According to Marcos Carnevale, the writer of the Argentine version, Manzanares was the hardest thing to adapt. The houses had to look “more Latin”, but still remain similar to the original show's street, so the houses were painted in a more Latino style (for example, the Solises’ house is red instead of yellow).

From the outside, Vera's home has a set of windows either side of the front porch. However indoors, windows can only be seen on one side of the front door. This is because the inside of Vera's house is actually shot on a soundstage. Along with the houses of Lía, Marta Hidalgo, Carla and Alicia, is just a façade.

There is a 10th house on the street, that is hidden (next to Elvira Reinoso's house) and can only be seen when the camera pulls away on the ending of the first episode. The “production house” is used by the crew as an office.

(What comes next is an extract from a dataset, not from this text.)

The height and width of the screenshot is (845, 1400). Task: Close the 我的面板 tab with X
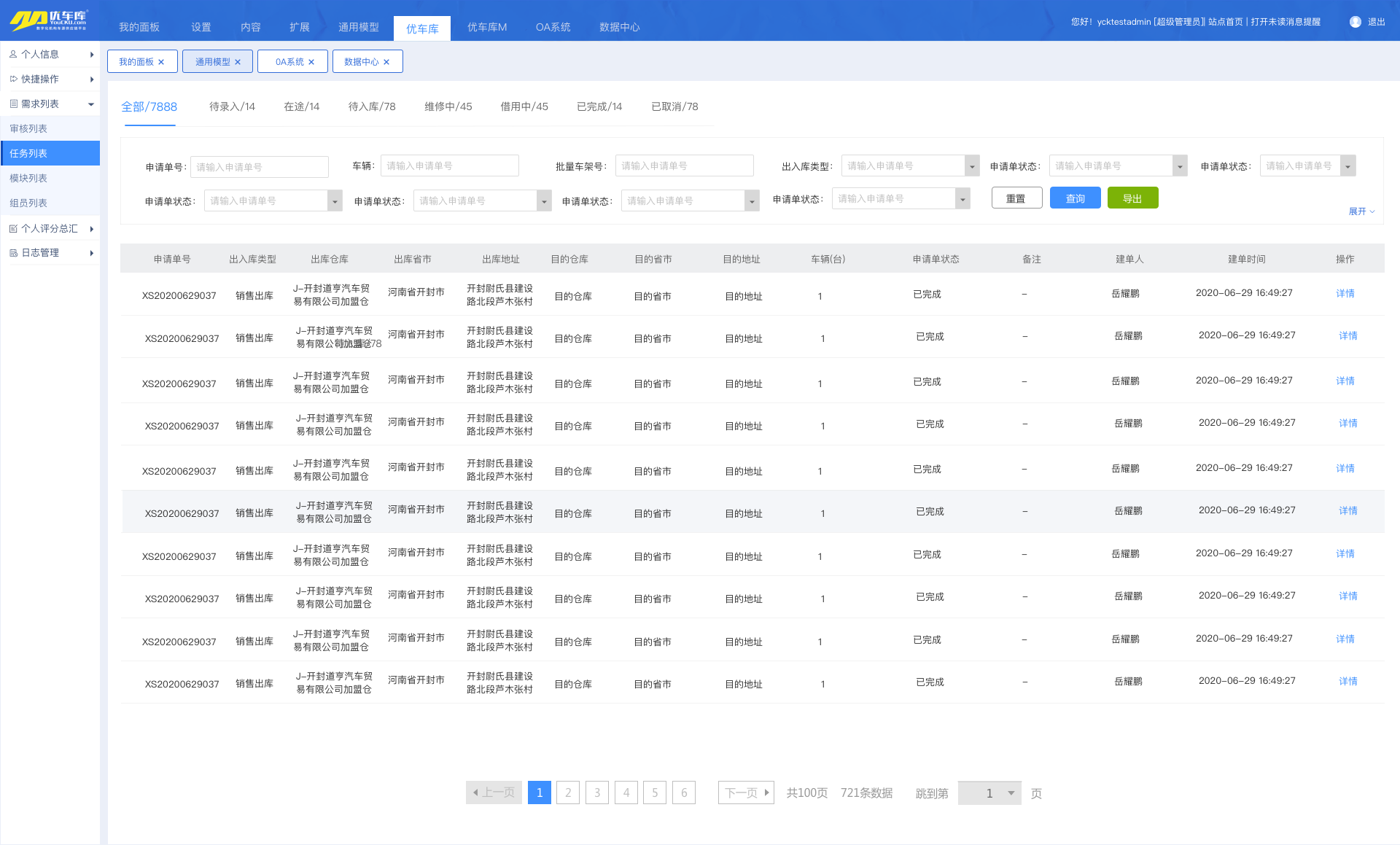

At the end of Manzanares, by Carla's house, there is a cul-de-sac. However, cars are seen both entering and leaving the neighborhood from there.

After Carla's house was burned down in the first episode, her new house started being built next to her old. The old house façade was kept, repainted, and the interior was reconstructed and was used on episode 21 as the Obligado's house (Mullins in the original show).